* _Direction 1_:
Give the entries as a numbered list, everything from the line containing "You are a computer-use agent. Image" down to the line containing "Enable the purple", including both of those lines and leaving out blank lines.

○ ○ ○ ○ ○ ○ ○

Not 100% necessary, but useful. The more you focus pull the more necessary one will be.
You can view at upto 10x for the initial focus.  Eyepiece LCD viewfinders such as Zacuto are available as well

2.   Which is the best slider for price for DSLR?
sorry not my area - try Planet5D or similar websites
3.   Which is the best way to record audio? Do I record on camera or external recorder and sync using a slate? I have a BeachTek DXA-SLR available for free. Is it any good?
External recorder - you can sync then using a slate or software such as pluraleyze. can't comment on the Beachtek
4.   Should I use Magic Lantern software or original Canon RAW? If magic lantern, then which version?
Canopn does not record RAW Video. Regardless of whether you record RAW or not the Magic Lantern is recommended for the 5D3 (not available for the 1DX) for focus peaking etc.
5.   What is the ideal ISO for video? And if not ideal, what is the acceptable range for noise free work.

○ ○ ○ ○ ○ ○ ○

* _Direction 2_:
Edit the DSLR video Q&A from "sorry not my" down to "then which version?" so that "slate" is replaced with "clapperboard".

* _Data supplied_:

○ ○ ○ ○ ○ ○ ○

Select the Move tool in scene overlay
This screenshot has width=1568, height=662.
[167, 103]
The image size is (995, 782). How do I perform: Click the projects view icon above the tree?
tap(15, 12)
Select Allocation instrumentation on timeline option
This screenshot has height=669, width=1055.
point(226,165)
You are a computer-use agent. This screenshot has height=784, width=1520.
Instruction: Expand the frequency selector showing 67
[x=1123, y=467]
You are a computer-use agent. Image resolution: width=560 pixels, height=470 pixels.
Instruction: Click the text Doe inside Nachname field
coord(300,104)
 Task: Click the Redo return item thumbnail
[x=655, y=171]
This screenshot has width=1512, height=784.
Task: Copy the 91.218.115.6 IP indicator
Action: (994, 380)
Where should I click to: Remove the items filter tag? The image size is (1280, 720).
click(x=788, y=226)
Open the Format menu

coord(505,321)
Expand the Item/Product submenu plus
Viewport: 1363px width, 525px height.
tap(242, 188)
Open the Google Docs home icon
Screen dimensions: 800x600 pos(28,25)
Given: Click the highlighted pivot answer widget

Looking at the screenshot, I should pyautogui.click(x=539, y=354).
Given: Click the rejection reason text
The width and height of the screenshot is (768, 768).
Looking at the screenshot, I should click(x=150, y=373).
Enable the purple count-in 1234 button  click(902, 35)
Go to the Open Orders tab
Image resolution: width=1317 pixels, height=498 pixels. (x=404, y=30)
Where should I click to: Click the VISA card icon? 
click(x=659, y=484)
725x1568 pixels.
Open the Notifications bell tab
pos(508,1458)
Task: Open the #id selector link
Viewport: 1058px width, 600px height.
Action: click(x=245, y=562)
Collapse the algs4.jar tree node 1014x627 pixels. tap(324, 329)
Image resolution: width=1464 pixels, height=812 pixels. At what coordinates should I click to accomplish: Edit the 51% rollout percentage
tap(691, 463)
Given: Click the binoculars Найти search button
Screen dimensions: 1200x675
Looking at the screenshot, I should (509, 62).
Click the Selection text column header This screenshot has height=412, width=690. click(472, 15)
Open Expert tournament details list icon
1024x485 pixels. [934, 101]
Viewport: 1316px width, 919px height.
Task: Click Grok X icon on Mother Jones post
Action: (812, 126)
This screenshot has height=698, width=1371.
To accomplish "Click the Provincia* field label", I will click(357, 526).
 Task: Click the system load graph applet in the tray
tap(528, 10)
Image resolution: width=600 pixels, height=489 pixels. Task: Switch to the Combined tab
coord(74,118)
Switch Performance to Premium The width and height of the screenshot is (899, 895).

○ ○ ○ ○ ○ ○ ○

* _Problem solution 1_:
1. You are a computer-use agent. Image resolution: width=560 pixels, height=470 pixels.
2. Instruction: Click the text Doe inside Nachname field
3. coord(300,104)
4.  Task: Click the Redo return item thumbnail
5. [x=655, y=171]
6. This screenshot has width=1512, height=784.
7. Task: Copy the 91.218.115.6 IP indicator
8. Action: (994, 380)
9. Where should I click to: Remove the items filter tag? The image size is (1280, 720).
10. click(x=788, y=226)
11. Open the Format menu
12. coord(505,321)
13. Expand the Item/Product submenu plus
14. Viewport: 1363px width, 525px height.
15. tap(242, 188)
16. Open the Google Docs home icon
17. Screen dimensions: 800x600 pos(28,25)
18. Given: Click the highlighted pivot answer widget
19. Looking at the screenshot, I should pyautogui.click(x=539, y=354).
20. Given: Click the rejection reason text
21. The width and height of the screenshot is (768, 768).
22. Looking at the screenshot, I should click(x=150, y=373).
23. Enable the purple count-in 1234 button  click(902, 35)

* _Problem solution 2_:
sorry not my area - try Planet5D or similar websites
3.   Which is the best way to record audio? Do I record on camera or external recorder and sync using a clapperboard? I have a BeachTek DXA-SLR available for free. Is it any good?
External recorder - you can sync then using a clapperboard or software such as pluraleyze. can't comment on the Beachtek
4.   Should I use Magic Lantern software or original Canon RAW? If magic lantern, then which version?